The minister had said last Thursday that government is targeting zero militancy in the region by mid 2017 and will intensify security with a new apparatus that makes the oil companies fully responsible for safety of their facilities, even as negotiations go on between stakeholders and the government.
He also advocates the need to “shuffle off militancy as a tool for progressing the things that any aggrieved group is pushing for.
“As I have always said, the places that pay most for that are the Niger Delta.
“If you blow up a pipeline, there is a product rupture; there is environment hazard and health hazard. You are actually hurting yourself to make a point. I think that point has been made over and over again,” he adds.
Kachikwu says stopping militancy in the region will now give government the room to begin to really address the Niger Delta challenges frontally, as he raises concerns over the several billions of naira earmarked for the Niger Delta region over the years which were misused.
“We have responsibility as a government, and the President recognizes this
responsibility that to the extent that this can stop and should stop, and shouldn’t even be an element of negotiation, then we have a responsibility to go back and look again, ask what has gone wrong in the Niger Delta itself, all the monies that we have put in there, nobody can find it.
“When I say this, some people get upset, we have spent ten to forty billion over the last how many years, a lot of that didn’t even get there, some of that got diverted through all kinds of schemes. I’m not saying that Niger Delta misused it, some didn’t even get there.

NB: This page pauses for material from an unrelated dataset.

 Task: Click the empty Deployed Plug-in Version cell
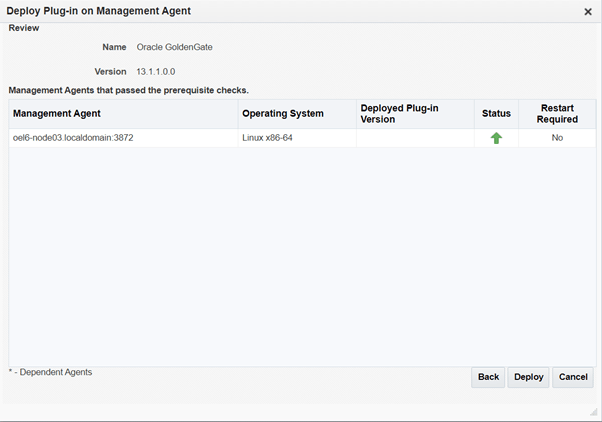click(x=415, y=138)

Then some that got there were used for very flamboyant things that did not really deal with the lives of the people and our infrastructure need in the area.

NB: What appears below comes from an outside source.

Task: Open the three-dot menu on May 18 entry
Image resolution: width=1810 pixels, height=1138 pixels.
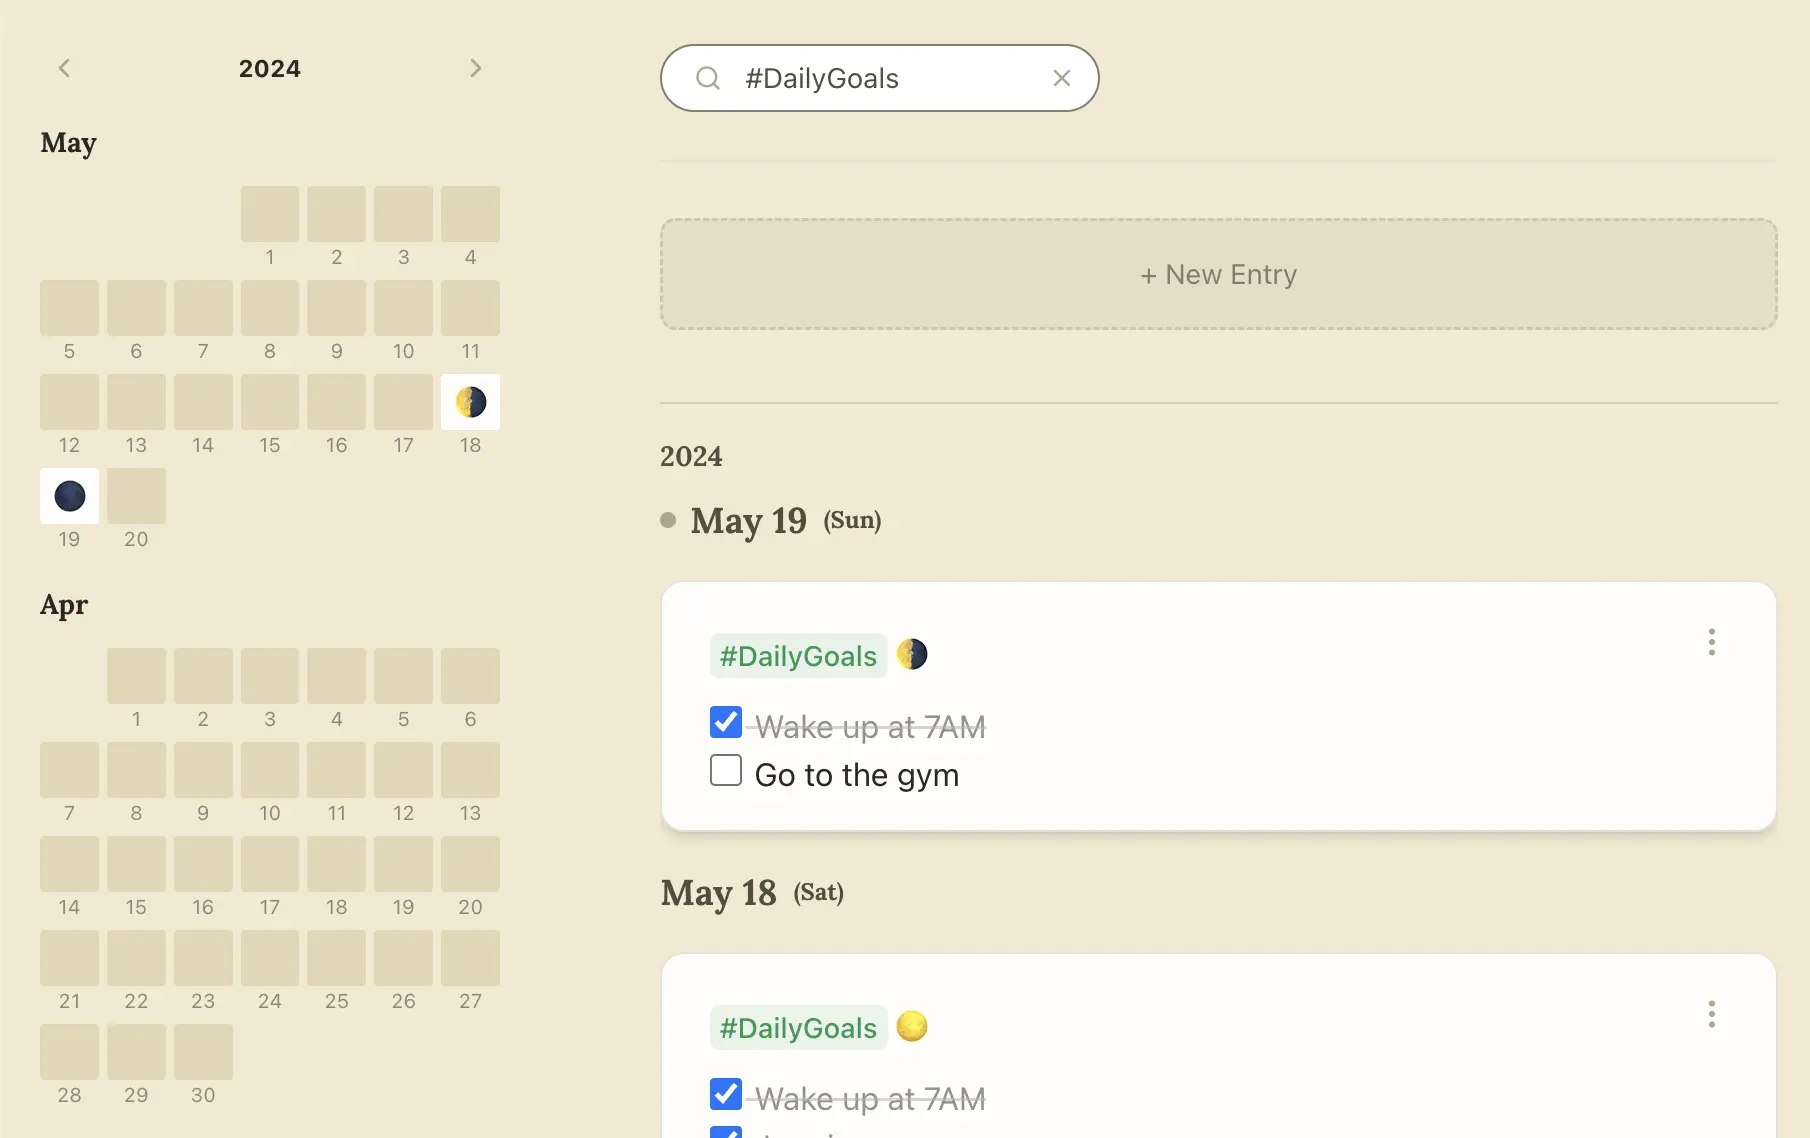Action: tap(1712, 1015)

“But I don’t think we should negotiate on threats, the right thing is to negotiate
on a complete understanding of the urgency of the problem which we have seen in the last few months,” he notes.
Kachikwu also says that President Buhari has approved a roadmap, some of which is that the security in the Niger Delta is going to move from the responsibility of the military and the country’s security apparatus, to that of the oil companies as it is done the world over.
“This means they would need to institute processes that would work with local communities to guide and protect their production facilities.
“While those collaboration may not be armed collaboration, it covers the trust deficit that existed in the region and provide a very unique earnings and income making opportunities for people within that local communities.
The minister had also informed that the presidency has agreed to look at the possibility of setting up a specialised petroleum force.
“That is going to draw on the elites of the security services, and be provided with resources that are amphibious, that are technology-driven to enable them to be able to respond to the request of the oil companies if they get overwhelmed outside their first line security.”